Viejas instituciones sajonas fueron adaptadas a las nuevas circustancias: el Witenagemont (la antigua asamblea de la alta nobleza y el clero) fue sustituido por la curia feudal, reunión de vasallos directos de la corona. En 1086, la asamblea de Salisbury exigió el juramento de fidelidad a todos aquellos vasallos que tuvieran una tenencia del rey. Los sheriffs como funcionarios especializados y los shires como unidades administrativas fueron mantenidos, aunque la administración normanda tendió a imponer su propio vocabulario: vizcondes para los primeros, y condados para los segundos.

En cualquier caso, de lo que cabría hablar más que de innovaciones revolucionarias es de la meticulosidad y eficacia que Guillermo supo imprimir a la amalgama de instituciones anglosajonas y normandas. Meticulosidad y eficacia que tuvo su mejor expresión en la navidad de 1085: el monarca ordenó hacer un detallado inventario de las riquezas del reino, a fin de verificar la fortuna de los grandes y las posesiones de la corona en cada uno de los condados. La refundición de todos los inventarios locales se plasmó en dos gruesos volúmenes que popularmente pasarían a conocerse como Domesday Book (el Libro del Juicio Final).


Doomsday Book

A lo largo de los veintiún años de su reinado, Guillermo actuó con enorme energía. Al poco de asentarse en el trono hubo de reprimir algunas rebeliones de los sajones, vencidos. Ello crearía una sorda hostilidad entre las dos comunidades asentadas en el reino. El clero inglés, tanto regular como secular, experimentó un proceso de reforma de manos de clérigos normandos (Lafranco, Anselmo de Bec) que habían acompañado al rey. En los últimos momentos de su vida hubo de conjurar (al igual que al comienzo de su carrera política) un nuevo peligro de los Capeto (Felipe I) sobre Normandía.

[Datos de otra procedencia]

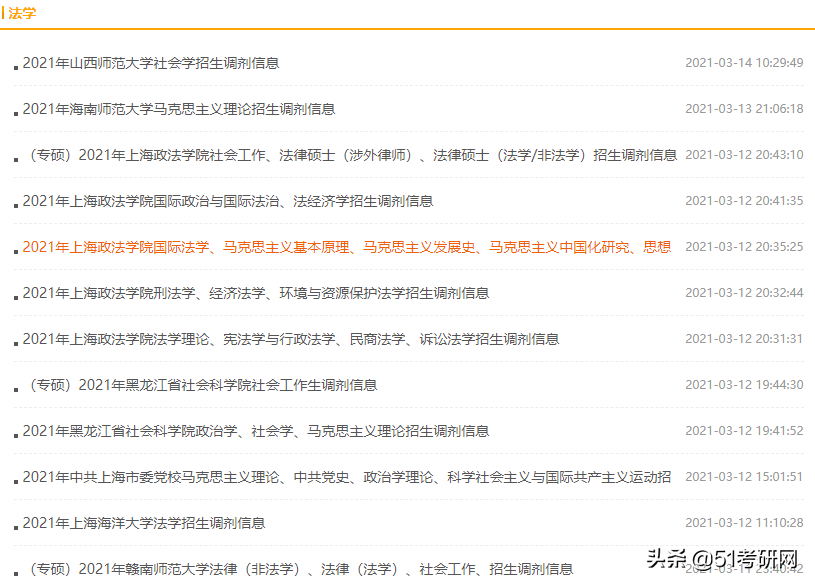
Task: Click the bullet marker before 山西师范大学 entry
Action: click(x=14, y=66)
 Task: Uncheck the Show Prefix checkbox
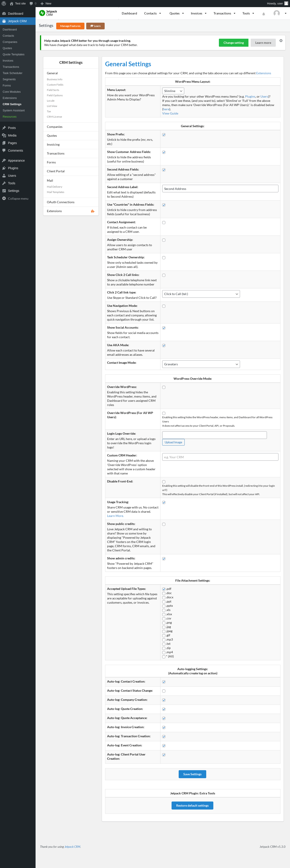164,135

A la muerte de Guillermo el Conquistador (1087), no se pudo mantener la unión personal de Inglaterra y Normandía. La primera fase fue heredada por Guillermo II el Rojo, y el ducado por Roberto Courteheuse. En 1096, éste vendió el territorio a su hermano a fin de tener fondos para alistarse en la cruzada. 

Enormemente impopular entre los barones normandos y entre el clero, Guillermo II moriría, en el 1100, después de un dilatado y borrascoso enfrentamiento con la Iglesia. La ausencia de Roberto permitió al tercer hijo de Guillermo el Conquistador, Enrique Beauclerc (Enrique I), hacerse con el trono. Su política interior estuvo encaminada a lograr un apaciguamiento. Inmediatamente después de coronarse inició un acercamiento a la Iglesia que habría de culminar en los años siguientes. Por otra parte, consciente de la irregularidad de su acceso al trono, hizo extensivas las garantías de la Iglesia a la baronía del país. Mediante una auténtica carta de libertades en la que se reconocía que "el reino había sido oprimido por injustas exacciones", Enrique I aseguraba a sus barones contra cualquier intento de abuso por parte de la autoridad real, especialmente en lo referente a los bienes de aquellos muertos sin testar.


El contencioso normando constituyó la principal preocupación exterior de Enrique Beauclerc. Roberto Courteheuse, retornado de Tierra Santa, reclamó el territorio, pero fue derrotado y hecho prisionero en Tinchebrai (1106). En los años siguientes, Enrique hubo de defender de nuevo el ducado frente a los intentos de Luis VI de Francia, interesado en dominar el Vexin normando. La victoria inglesa de Brenneville (1119) zanjó de momento el problema.

Tras un reinado de balance áltamente positivo. Enrique I no dejaba a su muerte heredero varón. Frente a su hija Matilde, la baronía inglesa prefirió (1135) coronar a otro nieto de Guillermo el Conquistador: Esteban de Blois.

Autor: TlTO, 23/Ene/2008 00:19 GMT+1:




Este es un hecho trascedental en el devenir político de Inglaterra. Algunos historiadores opinan que el asentamiento de la monarquía normanda en Inglaterra supuso el inicio de la introducción del feudalismo más puro en la Gran Bretaña, ya que éste no se había desarrollado del todo con los reyes sajones, y menos aún con los daneses del noreste, así como tampoco en territorio escocés.